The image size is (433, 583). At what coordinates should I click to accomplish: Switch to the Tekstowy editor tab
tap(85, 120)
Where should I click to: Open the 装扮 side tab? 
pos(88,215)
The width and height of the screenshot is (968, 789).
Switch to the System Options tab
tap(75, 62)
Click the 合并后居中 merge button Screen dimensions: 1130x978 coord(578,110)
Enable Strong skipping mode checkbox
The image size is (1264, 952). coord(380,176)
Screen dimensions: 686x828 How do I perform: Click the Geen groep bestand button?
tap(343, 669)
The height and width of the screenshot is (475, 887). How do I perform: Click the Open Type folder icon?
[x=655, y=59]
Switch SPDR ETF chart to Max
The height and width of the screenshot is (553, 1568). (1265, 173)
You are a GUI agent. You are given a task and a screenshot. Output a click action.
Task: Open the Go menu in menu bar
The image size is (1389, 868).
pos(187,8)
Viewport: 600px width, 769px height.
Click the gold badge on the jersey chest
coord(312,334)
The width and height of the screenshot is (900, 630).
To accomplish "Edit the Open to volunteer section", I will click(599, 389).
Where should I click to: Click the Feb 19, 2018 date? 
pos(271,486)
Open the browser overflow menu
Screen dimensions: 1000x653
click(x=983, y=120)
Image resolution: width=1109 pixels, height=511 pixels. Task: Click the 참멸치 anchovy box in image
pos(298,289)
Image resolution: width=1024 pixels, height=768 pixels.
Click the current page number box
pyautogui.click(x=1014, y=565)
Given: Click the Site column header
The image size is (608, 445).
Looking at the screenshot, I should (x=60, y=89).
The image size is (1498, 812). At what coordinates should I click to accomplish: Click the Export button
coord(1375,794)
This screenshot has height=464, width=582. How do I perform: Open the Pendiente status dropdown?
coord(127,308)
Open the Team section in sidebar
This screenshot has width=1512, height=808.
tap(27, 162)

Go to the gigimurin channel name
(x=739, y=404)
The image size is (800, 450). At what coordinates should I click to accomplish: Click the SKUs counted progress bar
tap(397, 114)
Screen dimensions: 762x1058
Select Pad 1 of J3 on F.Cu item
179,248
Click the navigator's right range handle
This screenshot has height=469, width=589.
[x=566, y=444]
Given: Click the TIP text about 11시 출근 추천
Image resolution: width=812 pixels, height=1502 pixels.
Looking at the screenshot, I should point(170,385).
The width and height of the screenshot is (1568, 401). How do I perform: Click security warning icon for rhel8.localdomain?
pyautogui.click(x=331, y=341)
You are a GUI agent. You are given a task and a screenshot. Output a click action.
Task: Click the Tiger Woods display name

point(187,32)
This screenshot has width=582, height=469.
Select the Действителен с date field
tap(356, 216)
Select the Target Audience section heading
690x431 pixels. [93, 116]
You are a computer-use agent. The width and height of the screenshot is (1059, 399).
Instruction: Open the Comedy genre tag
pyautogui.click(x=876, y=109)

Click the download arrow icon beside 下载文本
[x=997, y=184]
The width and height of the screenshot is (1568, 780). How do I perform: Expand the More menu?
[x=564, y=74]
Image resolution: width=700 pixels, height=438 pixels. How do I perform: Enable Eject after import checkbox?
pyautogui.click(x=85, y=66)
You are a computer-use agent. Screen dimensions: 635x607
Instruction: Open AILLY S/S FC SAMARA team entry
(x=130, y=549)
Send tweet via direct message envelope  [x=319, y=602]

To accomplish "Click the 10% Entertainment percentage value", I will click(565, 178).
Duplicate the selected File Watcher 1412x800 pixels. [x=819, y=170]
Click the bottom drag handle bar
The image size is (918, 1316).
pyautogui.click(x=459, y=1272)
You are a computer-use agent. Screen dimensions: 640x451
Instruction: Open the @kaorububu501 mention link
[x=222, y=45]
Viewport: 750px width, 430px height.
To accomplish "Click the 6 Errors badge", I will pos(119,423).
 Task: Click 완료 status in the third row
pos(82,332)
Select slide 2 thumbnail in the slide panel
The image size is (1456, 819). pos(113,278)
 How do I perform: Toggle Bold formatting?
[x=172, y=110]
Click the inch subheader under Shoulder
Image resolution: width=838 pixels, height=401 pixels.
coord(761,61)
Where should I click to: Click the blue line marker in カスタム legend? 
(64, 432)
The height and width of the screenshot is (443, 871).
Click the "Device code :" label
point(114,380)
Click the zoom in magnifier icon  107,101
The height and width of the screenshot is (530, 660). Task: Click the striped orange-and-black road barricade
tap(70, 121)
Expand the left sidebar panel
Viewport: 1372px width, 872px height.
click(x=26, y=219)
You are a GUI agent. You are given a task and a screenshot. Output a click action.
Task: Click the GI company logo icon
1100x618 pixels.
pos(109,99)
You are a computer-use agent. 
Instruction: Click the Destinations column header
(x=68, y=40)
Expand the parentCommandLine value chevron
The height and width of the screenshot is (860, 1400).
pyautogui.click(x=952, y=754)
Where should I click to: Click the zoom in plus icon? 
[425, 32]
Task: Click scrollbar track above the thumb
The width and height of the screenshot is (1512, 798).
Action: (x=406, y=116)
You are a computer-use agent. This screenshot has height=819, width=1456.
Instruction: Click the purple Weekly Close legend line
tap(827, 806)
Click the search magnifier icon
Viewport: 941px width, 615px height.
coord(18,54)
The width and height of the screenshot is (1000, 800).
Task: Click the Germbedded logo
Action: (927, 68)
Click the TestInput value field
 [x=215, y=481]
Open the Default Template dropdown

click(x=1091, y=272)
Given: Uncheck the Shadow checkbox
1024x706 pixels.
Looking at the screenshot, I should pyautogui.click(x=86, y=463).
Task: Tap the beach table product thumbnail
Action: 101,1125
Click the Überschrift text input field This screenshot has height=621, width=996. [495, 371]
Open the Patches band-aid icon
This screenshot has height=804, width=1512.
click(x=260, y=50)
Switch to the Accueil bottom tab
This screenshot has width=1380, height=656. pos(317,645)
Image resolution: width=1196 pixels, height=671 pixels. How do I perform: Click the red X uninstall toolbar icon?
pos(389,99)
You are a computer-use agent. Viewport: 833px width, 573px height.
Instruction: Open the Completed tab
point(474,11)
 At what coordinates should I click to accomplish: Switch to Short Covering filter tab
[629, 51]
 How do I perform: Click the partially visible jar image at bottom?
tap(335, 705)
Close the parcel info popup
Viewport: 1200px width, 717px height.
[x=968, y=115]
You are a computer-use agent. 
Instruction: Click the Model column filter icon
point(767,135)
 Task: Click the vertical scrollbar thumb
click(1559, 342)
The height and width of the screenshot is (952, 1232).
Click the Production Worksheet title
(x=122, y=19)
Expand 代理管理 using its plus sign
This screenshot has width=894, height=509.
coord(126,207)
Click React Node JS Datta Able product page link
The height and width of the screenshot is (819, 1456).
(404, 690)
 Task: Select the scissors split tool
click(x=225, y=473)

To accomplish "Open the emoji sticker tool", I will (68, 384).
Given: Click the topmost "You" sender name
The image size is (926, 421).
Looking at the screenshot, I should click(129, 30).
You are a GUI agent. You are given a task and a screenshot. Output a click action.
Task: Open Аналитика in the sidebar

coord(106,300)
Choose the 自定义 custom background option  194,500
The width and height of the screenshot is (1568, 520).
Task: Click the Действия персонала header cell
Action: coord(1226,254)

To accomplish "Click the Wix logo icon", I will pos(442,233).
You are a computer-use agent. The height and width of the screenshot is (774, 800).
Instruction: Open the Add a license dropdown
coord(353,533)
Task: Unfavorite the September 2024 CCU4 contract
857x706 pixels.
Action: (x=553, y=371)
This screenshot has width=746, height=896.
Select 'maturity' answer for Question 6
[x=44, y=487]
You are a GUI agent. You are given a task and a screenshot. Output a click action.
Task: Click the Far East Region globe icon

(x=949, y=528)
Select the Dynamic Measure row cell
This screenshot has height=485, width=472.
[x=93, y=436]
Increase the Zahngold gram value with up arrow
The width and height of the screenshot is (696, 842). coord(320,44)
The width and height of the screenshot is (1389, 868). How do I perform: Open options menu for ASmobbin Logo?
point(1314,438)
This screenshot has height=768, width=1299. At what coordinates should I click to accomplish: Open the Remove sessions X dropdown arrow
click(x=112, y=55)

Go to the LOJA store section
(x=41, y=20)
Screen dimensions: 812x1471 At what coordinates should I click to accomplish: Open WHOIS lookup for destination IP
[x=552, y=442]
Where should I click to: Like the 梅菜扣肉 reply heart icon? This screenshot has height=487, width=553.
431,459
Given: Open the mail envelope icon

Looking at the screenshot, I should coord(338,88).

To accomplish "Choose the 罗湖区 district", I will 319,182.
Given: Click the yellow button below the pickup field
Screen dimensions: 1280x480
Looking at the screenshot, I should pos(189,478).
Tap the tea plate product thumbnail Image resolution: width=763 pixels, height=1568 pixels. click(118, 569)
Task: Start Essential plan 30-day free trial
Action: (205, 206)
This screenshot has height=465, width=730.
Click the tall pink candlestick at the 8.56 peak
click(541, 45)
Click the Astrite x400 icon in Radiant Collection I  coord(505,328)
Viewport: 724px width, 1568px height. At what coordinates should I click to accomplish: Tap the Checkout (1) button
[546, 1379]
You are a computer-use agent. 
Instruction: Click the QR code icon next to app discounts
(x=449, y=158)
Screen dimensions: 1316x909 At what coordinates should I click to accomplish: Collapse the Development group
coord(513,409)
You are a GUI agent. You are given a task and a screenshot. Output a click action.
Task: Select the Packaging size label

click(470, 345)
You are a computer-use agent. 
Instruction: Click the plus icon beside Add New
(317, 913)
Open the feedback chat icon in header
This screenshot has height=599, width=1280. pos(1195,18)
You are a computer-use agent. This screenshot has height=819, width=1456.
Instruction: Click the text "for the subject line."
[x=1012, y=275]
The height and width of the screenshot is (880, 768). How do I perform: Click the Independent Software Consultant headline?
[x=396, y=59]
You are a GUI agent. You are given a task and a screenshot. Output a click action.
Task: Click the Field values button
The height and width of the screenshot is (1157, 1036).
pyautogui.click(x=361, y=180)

──────────────────────────────

Task:
Copy out the rows word for word, starting with the line that contains "Task: Unfavorite the" and going on through the line that contains "(x=449, y=158)", with both of those lines included.

Written reply:
Task: Unfavorite the September 2024 CCU4 contract
857x706 pixels.
Action: (x=553, y=371)
This screenshot has width=746, height=896.
Select 'maturity' answer for Question 6
[x=44, y=487]
You are a GUI agent. You are given a task and a screenshot. Output a click action.
Task: Click the Far East Region globe icon

(x=949, y=528)
Select the Dynamic Measure row cell
This screenshot has height=485, width=472.
[x=93, y=436]
Increase the Zahngold gram value with up arrow
The width and height of the screenshot is (696, 842). coord(320,44)
The width and height of the screenshot is (1389, 868). How do I perform: Open options menu for ASmobbin Logo?
point(1314,438)
This screenshot has height=768, width=1299. At what coordinates should I click to accomplish: Open the Remove sessions X dropdown arrow
click(x=112, y=55)

Go to the LOJA store section
(x=41, y=20)
Screen dimensions: 812x1471 At what coordinates should I click to accomplish: Open WHOIS lookup for destination IP
[x=552, y=442]
Where should I click to: Like the 梅菜扣肉 reply heart icon? This screenshot has height=487, width=553.
431,459
Given: Open the mail envelope icon

Looking at the screenshot, I should coord(338,88).

To accomplish "Choose the 罗湖区 district", I will 319,182.
Given: Click the yellow button below the pickup field
Screen dimensions: 1280x480
Looking at the screenshot, I should pos(189,478).
Tap the tea plate product thumbnail Image resolution: width=763 pixels, height=1568 pixels. click(118, 569)
Task: Start Essential plan 30-day free trial
Action: (205, 206)
This screenshot has height=465, width=730.
Click the tall pink candlestick at the 8.56 peak
click(541, 45)
Click the Astrite x400 icon in Radiant Collection I  coord(505,328)
Viewport: 724px width, 1568px height. At what coordinates should I click to accomplish: Tap the Checkout (1) button
[546, 1379]
You are a computer-use agent. 
Instruction: Click the QR code icon next to app discounts
(x=449, y=158)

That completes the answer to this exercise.